▸ DESCRIPTION OF THE TASK:
Below is some material. Set down exactly the line where "Click the Copilot citations count 0" appears and all lines after it, and stop at the last line.

>>>>>

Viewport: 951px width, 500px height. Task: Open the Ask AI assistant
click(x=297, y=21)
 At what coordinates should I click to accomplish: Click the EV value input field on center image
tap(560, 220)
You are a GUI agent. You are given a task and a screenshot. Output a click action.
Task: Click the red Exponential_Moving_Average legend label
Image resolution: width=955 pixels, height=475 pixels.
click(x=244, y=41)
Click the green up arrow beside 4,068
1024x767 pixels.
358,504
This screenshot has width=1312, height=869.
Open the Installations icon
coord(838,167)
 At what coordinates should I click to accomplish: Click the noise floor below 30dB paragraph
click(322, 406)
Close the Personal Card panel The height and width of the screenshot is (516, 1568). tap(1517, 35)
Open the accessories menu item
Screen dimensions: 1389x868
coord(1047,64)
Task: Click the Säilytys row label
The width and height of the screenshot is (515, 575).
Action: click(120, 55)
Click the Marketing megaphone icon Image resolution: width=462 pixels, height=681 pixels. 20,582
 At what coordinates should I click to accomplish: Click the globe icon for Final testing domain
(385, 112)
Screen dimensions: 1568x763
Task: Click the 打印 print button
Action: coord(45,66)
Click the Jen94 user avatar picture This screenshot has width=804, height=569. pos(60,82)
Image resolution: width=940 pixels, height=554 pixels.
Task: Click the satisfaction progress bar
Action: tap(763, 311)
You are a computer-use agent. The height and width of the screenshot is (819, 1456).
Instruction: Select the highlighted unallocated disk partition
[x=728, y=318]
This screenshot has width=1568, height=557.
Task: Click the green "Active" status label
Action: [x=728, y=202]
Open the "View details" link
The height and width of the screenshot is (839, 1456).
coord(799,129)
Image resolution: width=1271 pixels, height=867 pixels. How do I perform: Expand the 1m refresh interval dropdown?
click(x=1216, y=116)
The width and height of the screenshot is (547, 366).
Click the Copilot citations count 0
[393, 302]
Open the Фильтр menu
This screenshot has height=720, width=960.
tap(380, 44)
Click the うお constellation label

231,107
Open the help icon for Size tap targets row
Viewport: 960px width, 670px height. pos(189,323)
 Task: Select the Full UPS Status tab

<<<<<

▸ SOLUTION BELOW:
Click the Copilot citations count 0
[393, 302]
Open the Фильтр menu
This screenshot has height=720, width=960.
tap(380, 44)
Click the うお constellation label

231,107
Open the help icon for Size tap targets row
Viewport: 960px width, 670px height. pos(189,323)
 Task: Select the Full UPS Status tab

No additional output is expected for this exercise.